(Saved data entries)
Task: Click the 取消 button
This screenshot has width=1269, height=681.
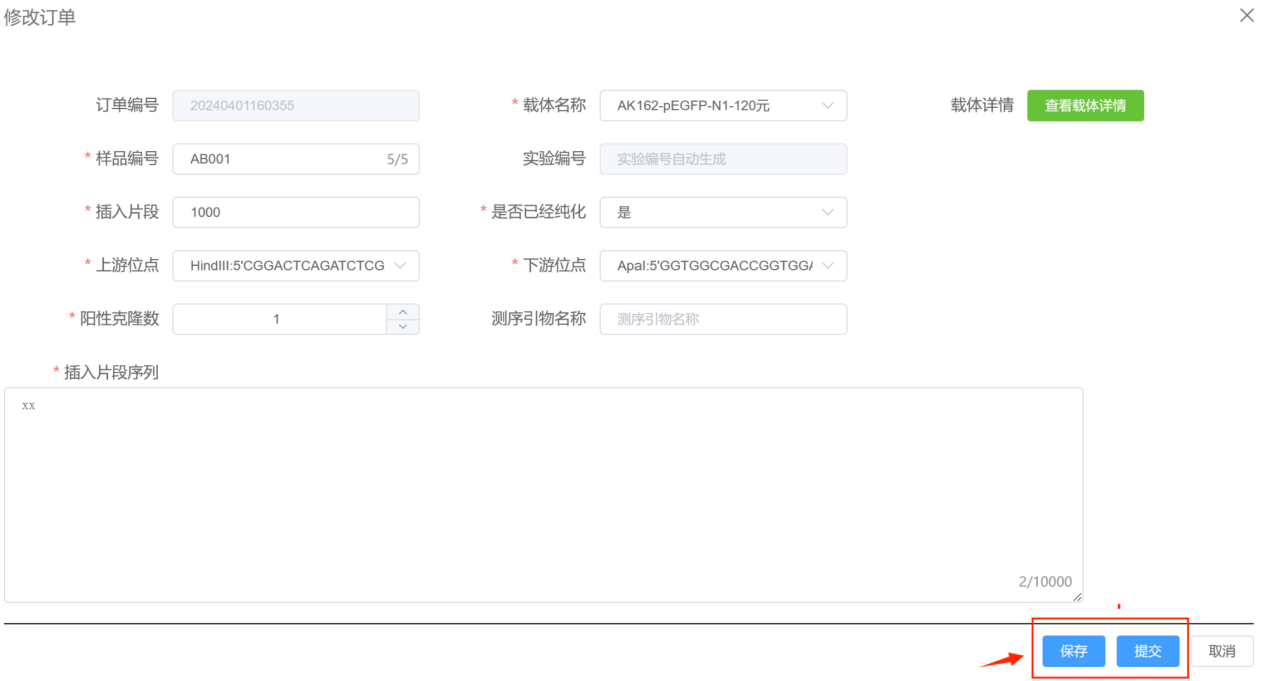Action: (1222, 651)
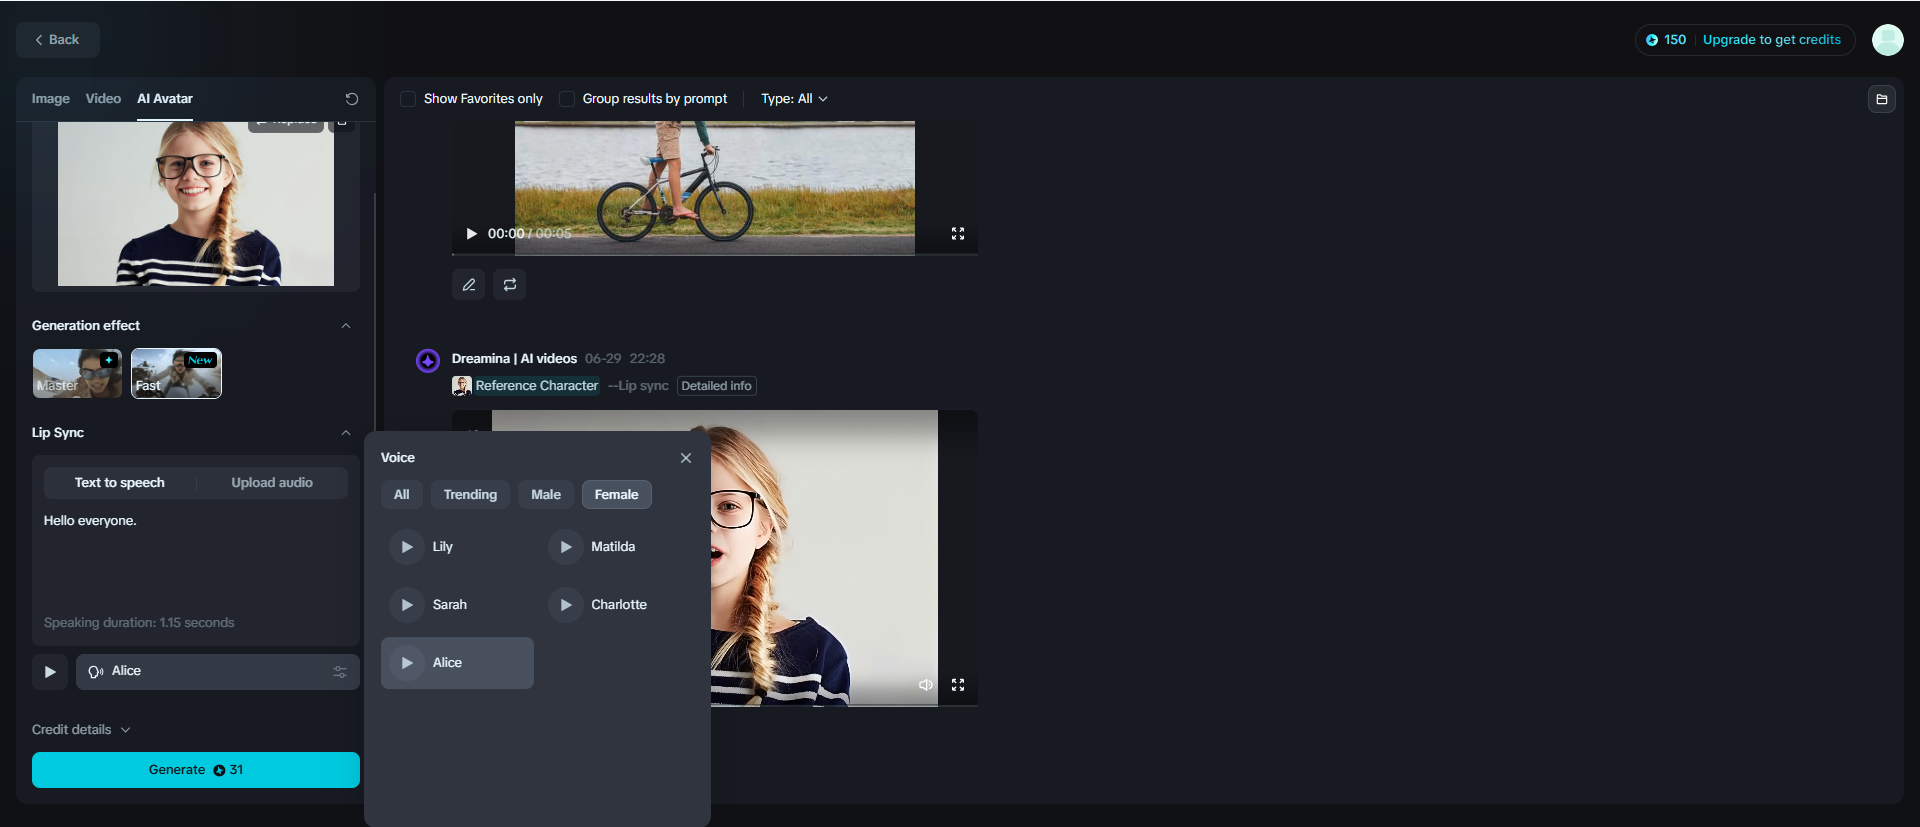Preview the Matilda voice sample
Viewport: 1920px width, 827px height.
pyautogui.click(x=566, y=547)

REQUIREMENTS:
Copy out every line of the material above word for word, but leave out the pictures.

TASK ANSWER:
Task: Click the 取消 button
This screenshot has width=1269, height=681.
Action: (1222, 651)
Preview the Matilda voice sample
Viewport: 1920px width, 827px height.
pyautogui.click(x=566, y=547)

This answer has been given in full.